« J’éprouvais le besoin de consulter tant de Gennes que Friedel »

PGDG-Landesman« Voici l’un de mes souvenirs de Pierre-Gilles de Gennes : une photo de décembre 1983 prise à une fête de Noël à son laboratoire du Collège de France !

Je suis de la 70e promotion. Quand je suis arrivé, fin 1956, au labo Abragam, au Centre d’études nucléaires de Saclay, Pierre-Gilles de Gennes y travaillait mais je ne le rencontrais pas encore. Tout au plus ai-je assisté à des séminaires de Pierre-Gilles sur la relaxation spin-réseau des spins nucléaires d’un solide dopé d’impuretés paramagnétiques.

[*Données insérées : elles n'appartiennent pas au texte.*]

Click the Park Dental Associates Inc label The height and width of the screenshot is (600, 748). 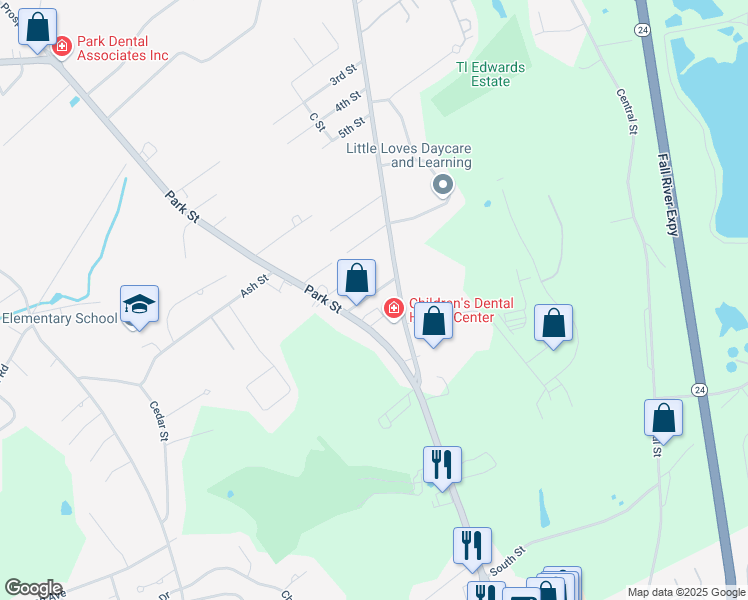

(Je crois aussi qu’il a participé, avec la plupart des physiciens du service, à la manifestation fin mai 1958 sur les Champs-Élysées pour protester contre le coup d’état d’Alger du 13 mai 1958 !).

Mais très rapidement Pierre-Gilles est parti au laboratoire de Physique des solides d’Orsay.

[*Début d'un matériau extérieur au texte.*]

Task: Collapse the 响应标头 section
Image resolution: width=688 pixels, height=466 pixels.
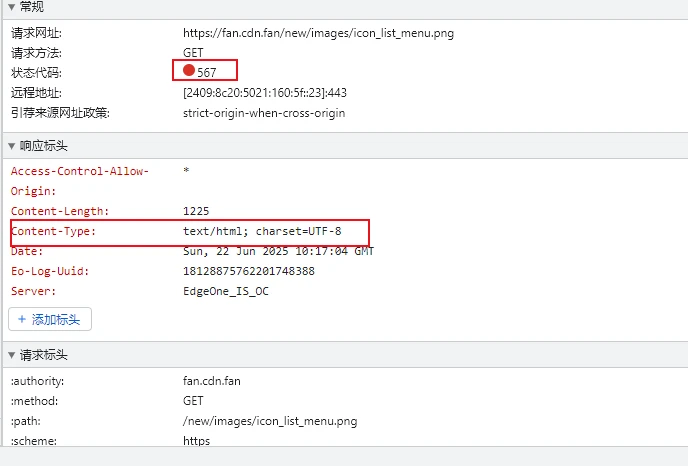Action: coord(12,146)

Dans les années 1970, Pierre-Gilles s’est intéressé à la superfluidité de l’hélium 3 qui venait d’être découverte, à une époque où l’on ne comprenait pas encore le mécanisme. Je me souviens de son séminaire sur ce sujet. On en est sorti croyant avoir compris, mais en réalisant rapidement qu’en réalité on avait été séduit par Pierre-Gilles mais incapables de reproduire son raisonnement !

Plus tard, chef du service de physique des solides et de résonance magnétique à Saclay, j’éprouvais souvent le besoin de consulter tant de Gennes que Friedel.

Dans les années 1980, Pierre-Gilles m’a nommé au Conseil d’orientation scientifique de l’ESPCI.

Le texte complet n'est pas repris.